Here, Phil, provides an insight into the impact of the technology on their lives:  “The objective has been to stay in our own for as long as possible and TIHM helps us to achieve that.  If we didn’t have the technology, we would start to panic.  As June’s health has deteriorated, she has become susceptible to picking up more illnesses so having the support of TIHM is even more important.  In terms of our quality of life, we feel TIHM helps us to stay at home with more confidence.

“Most of the devices in our home are in the background collecting information and we use some on a daily basis to record blood pressure, blood oxygen, temperature and weigh and hydration.  We had an incident recently when we had just taken all the daily measurements and within an hour we got a call from the TIHM Monitoring Team who said we think June has got a urinary traction infection, can you contact your GP. We called the surgery and a paramedic came within an hour, confirmed the diagnosis and prescribed anti-biotics.  So within a few hours of that initial call, the diagnosis had been confirmed and June was on anti-biotics - which was brilliant. You just think, wow, how does that work? June had only recently come out of hospital after being treated for pancreatitis when she went down with the urine infection – so it made me feel relieved because to have gone back into hospital after she had just come out would have been a nightmare so we were very relieved she was treated at home.

Often with this illness, June would be ill late at night and we would end up going to A&E. At one stage, we went five times in five months. But we haven’t been to A&E since we’ve had TIHM – which is incredible.”

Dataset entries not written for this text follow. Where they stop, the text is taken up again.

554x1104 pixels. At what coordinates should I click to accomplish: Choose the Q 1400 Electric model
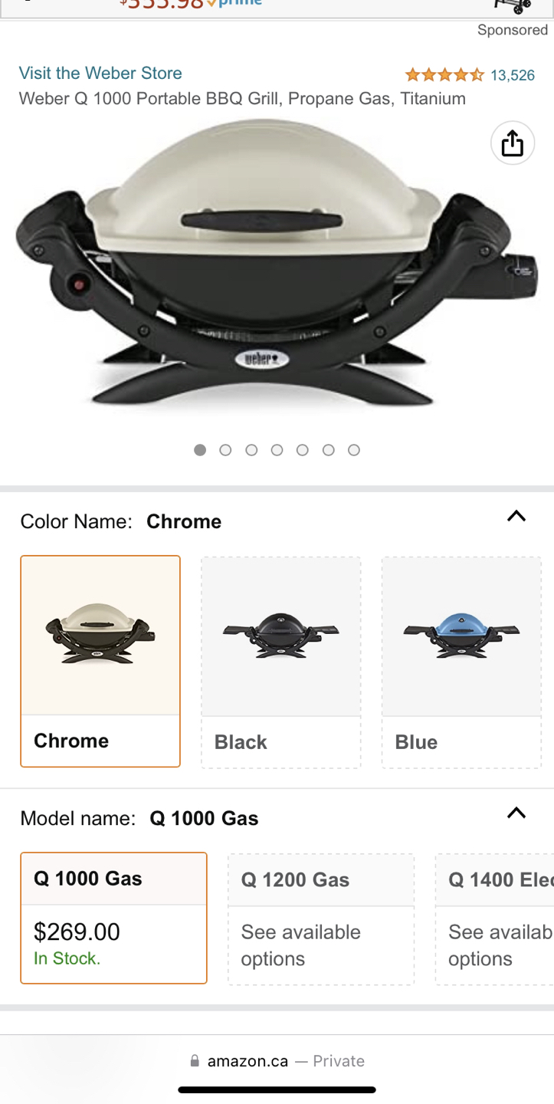(x=494, y=918)
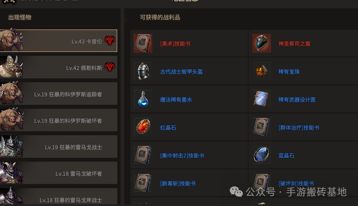
Task: Open the [群体治疗]技能书 loot item name
Action: pyautogui.click(x=298, y=128)
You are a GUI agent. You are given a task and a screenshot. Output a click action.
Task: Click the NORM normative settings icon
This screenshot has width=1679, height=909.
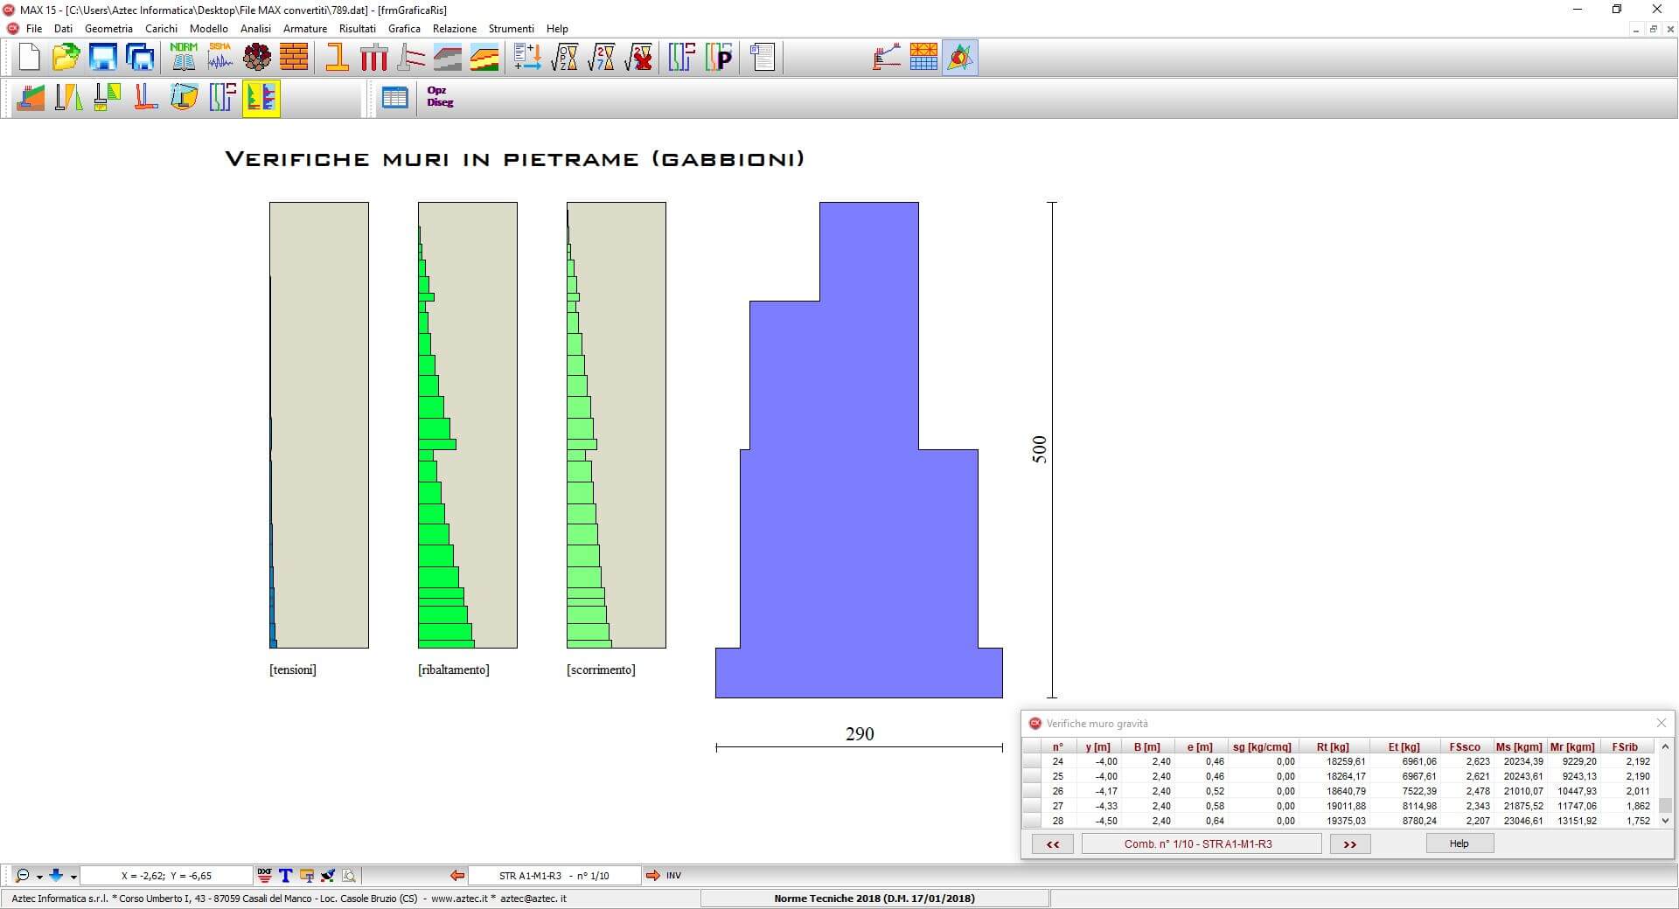pyautogui.click(x=184, y=58)
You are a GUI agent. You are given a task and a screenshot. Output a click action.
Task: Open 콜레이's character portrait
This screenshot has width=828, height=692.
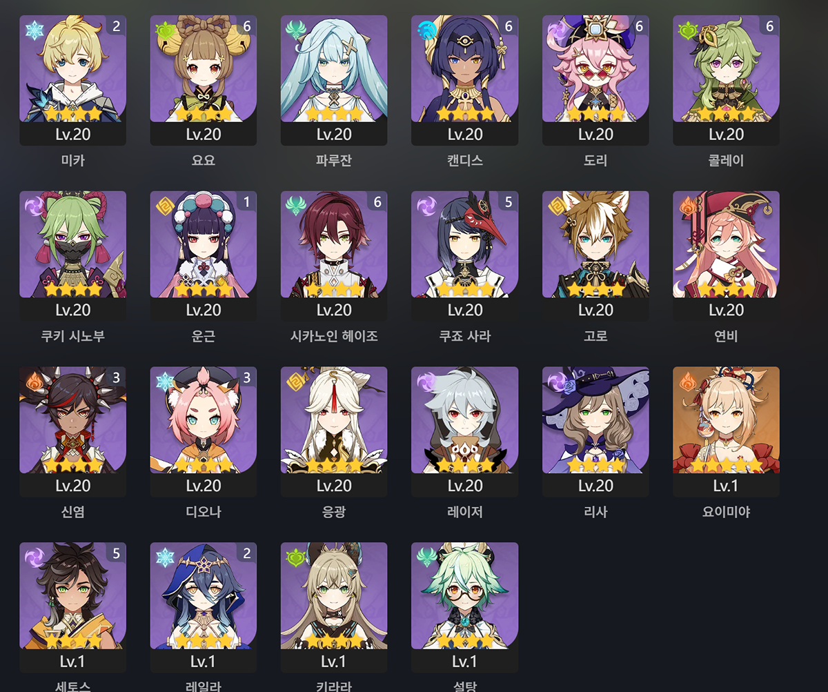pos(726,69)
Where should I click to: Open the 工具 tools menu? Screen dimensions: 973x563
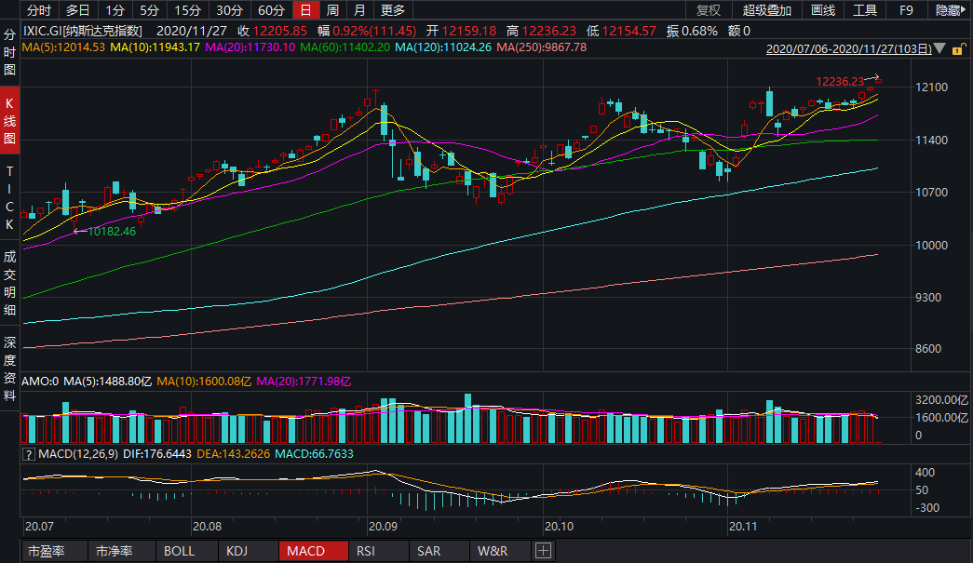[x=865, y=10]
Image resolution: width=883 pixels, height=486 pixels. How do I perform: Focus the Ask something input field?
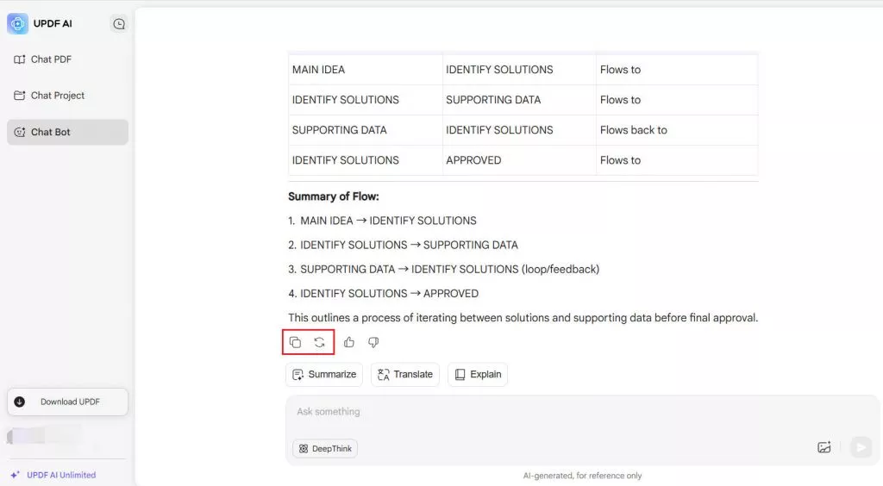(x=552, y=412)
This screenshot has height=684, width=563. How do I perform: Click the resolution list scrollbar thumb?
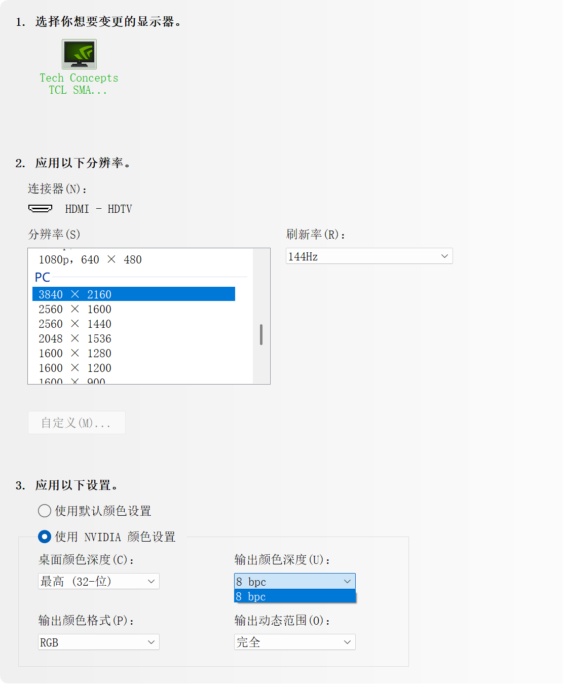point(261,335)

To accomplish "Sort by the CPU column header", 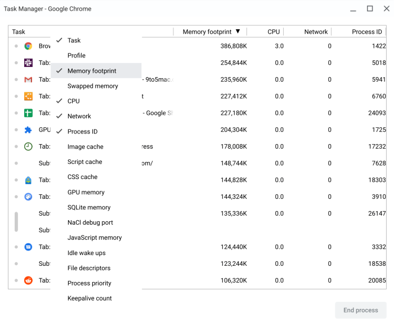I will pos(274,32).
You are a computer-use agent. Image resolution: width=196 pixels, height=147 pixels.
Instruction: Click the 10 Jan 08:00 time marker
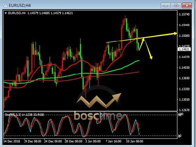click(134, 141)
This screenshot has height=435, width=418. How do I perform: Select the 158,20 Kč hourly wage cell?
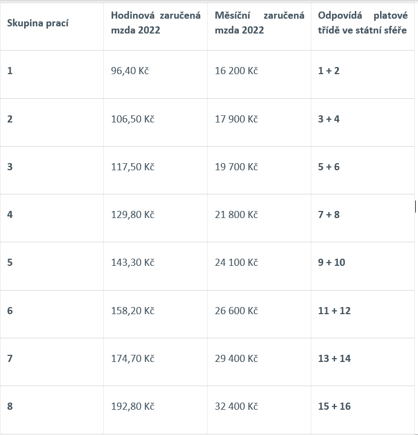pyautogui.click(x=132, y=310)
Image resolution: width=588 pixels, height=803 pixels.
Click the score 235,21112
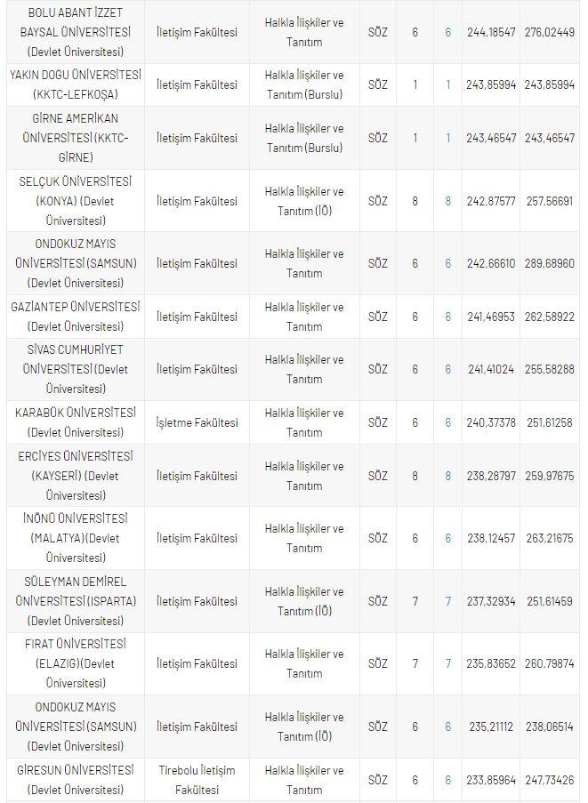click(x=490, y=727)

Awards won by TIHM for dementia

    • HSJ Awards 2018: winner of the Improving Care with Technology category
    • NHS70 Parliamentary Awards for the south of England 2018: Winner of the  NHS Future category 
    • ehi awards 2017: Winner of Best Mental Health initiative 
    • HSJ Value Awards 2018: Runner up and highly commended in the ‘Use of Information Technology to Drive Value in Clinical Services’
    • Innovate Guildford Innovation Awards 2018: Winner of Most Outstanding Innovation

 Surrey and Borders Partnership NHS Foundation Trust is the leading provider of specialist mental health and learning disability services for people of all ages in Surrey and North East Hampshire and drug and alcohol services in Surrey and Brighton. We also provide social care services for people with a learning disability in Croydon and autism assessment services across Hampshire. Our high quality care focuses on enabling people to live well with their conditions and to work towards recovery. To do this we employ over 2,400 people across 39 sites.

The Centre for Vision, Speech and Signal Processing's (CVSSP) research spans computer vision, machine learning, artificial intelligence (AI), robotics, audio-visual signal processing and medical imaging pioneering ground-breaking technologies for healthcare, security, entertainment and autonomous systems.

Howz is a smart home system designed to help older people stay independent for longer.  Howz learns a person’s daily routine and uses this to detect short term anomalies and long term changes.  Based in Manchester Howz works with EDF Energy and other corporates in the UK, USA, Europe, Hong Kong and Australia.